Tempestuous:Restless Heart

By: Tami Hoag


Dear Reader, I’m often asked how I got started as a writer. People are sometimes surprised to find out that I began my career writing romances for Bantam’s Loveswept line. Romantic comedy may seem like a far cry from the hard-boiled suspense novels I write now, but they’re really not that far apart.

For me, there are two essential components at the core of every good story: characters that a reader can fall in love with and root for, and a mystery—whether it’s the mystery of an unsolved crime or the mystery of that most complex and complicated of human emotions, love. Even the most intricate murder plot pales in comparison to the labyrinthine maze of the human heart.

In this special edition, you’ll read two of my early romance novels. In Tempestuous, Alexandra Gianni is trying to start over with her infant daughter by rebuilding her life and the ramshackle farm she’s purchased with the last of her money. Alex’s goal of independence may be upset when she meets handsome, aristocratic Christian Atherton, who could lead her dangerously astray…. In The Restless Heart, you’ll meet Danielle Hamilton, a world-renowned, globe-trotting photographer who didn’t think she’d ever survive six weeks babysitting her sister’s five small children in New Orleans. But then she meets the nanny… tall, dark, and Cajun Remy Doucet, who doesn’t accept Danielle’s claim that true love isn’t in the cards for her.

I enjoyed writing these novels years ago, and I hope that you’ll be entertained by the journeys of these heroines and heroes.

All my best,



one

“GOOD LORD, SHE’S LOVELY!” CHRISTIAN Atherton murmured, his accent carrying the undiluted, polished tones of a British public-school student. As he came to attention his shoulders pulled back beneath the fine wool of his navy jacket. His square chin came up a notch above his neatly knotted maroon tie, emphasizing the classic lines of his lean face. In response to the tensing of his muscles his horse shifted restively beneath him.

His attention was locked on the young woman riding into the show ring to collect a blue ribbon. He’d been a connoisseur of women for nearly twenty-two years, ever since the summer he’d turned thirteen and the gardener’s daughter had suddenly developed breasts. The lady he had his eye on now was well worth a long look.

“Who is she?”

“Where have you been? Living in a cave?” drawled Robert Braddock, his voice as rich and Southern as pecan pie. His wide mouth cut upward in a sharp, handsome smile. He leaned lazily against the pommel of his saddle, showing none of the form that had made him one of the top hunter-jumper trainers in Virginia at the tender age of twenty-seven.

“Close,” Christian said dryly. “I’ve just spent three weeks in England at the family mausoleum, better known as Westerleigh Manor. Uncle Richard passed away.”

Braddock’s manners asserted themselves, and he straightened in his saddle out of respect for the dead. “I’m sorry, Chris.”

“Don’t be.” Christian grinned at his friend and rival, a brilliant square white smile that made him look exactly what he was—handsome, aristocratic, and a bit of a rake. “Uncle Dicky was ninety-seven.
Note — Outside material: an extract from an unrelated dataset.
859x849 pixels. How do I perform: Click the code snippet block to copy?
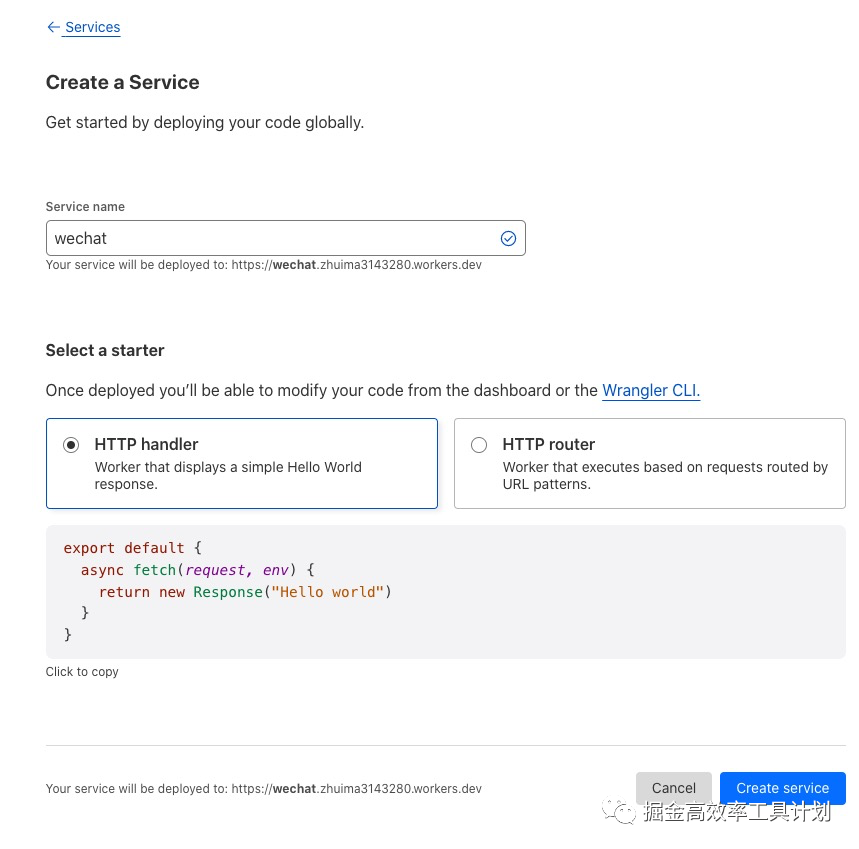click(x=445, y=591)

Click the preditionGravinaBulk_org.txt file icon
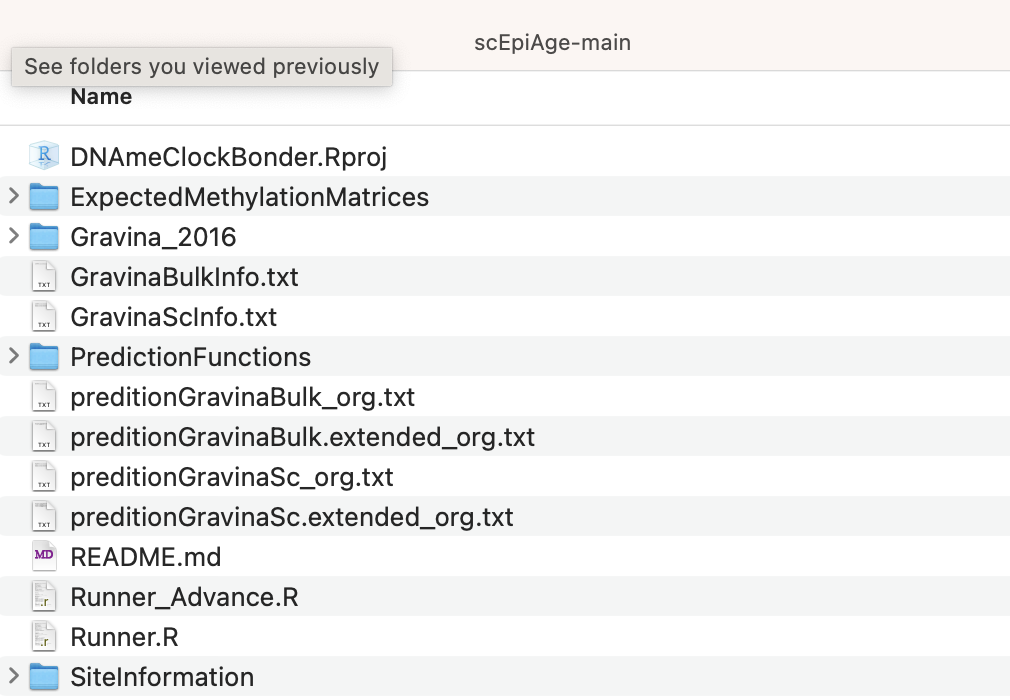coord(44,397)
He drank like a fish, drove like a maniac, and died—er—in the saddle, so to speak. He had a wonderful life and a pleasant passing. We should all be so lucky.”

His neon-blue eyes took on a slightly wistful expression, and the glittering good humor that usually resided there faded momentarily as he sighed. Uncle Dicky was dead. The stuffy Athertons were down to one black sheep—him.

“Alexandra Gianni,” Braddock said, answering Christian’s original question. “Cold as a pump handle on a January morning,” he added in ill-disguised disgust.

“Turned you down, did she?” Christian said dryly, arching a brow.

“She’s been here three weeks and has managed to say one word to every fella who’s asked her out—no.”

“Well, that just shows she has good taste and sound judgment.”

“I suppose you think you can do better?”

“Please,” Christian drawled disdainfully. “Of course I could do better. Admit it, Braddock, you’ve won your share of dim-witted stable girls, but you’re simply not in my league.”

“You pompous ass,” Braddock said with a good-natured grin. “I’ll bet you don’t get anywhere with her either. You might be the Casanova of the show-jumping world, but this lady would give the iceberg that sank the Titanic a run for its money.”

Christian’s speculative gaze settled again on Alexandra Gianni. She didn’t look the ice-maiden type to him. With her olive complexion and dark eyes, her unruly short black hair and lush mouth, she looked more like the hot, feisty type. Tempestuous. The type to stand toe-to-toe with a man in a fight and rake her nails down his back in bed.

Braddock turned and grinned at him suddenly. “How much do you want to bet?”

“I beg your pardon?”

“Put your money where your mouth is, Romeo,” he challenged. “I’ll bet you a hundred dollars you can’t get her to go with you to Hayden Hill’s big bash before the Green Hills Jumper Classic.”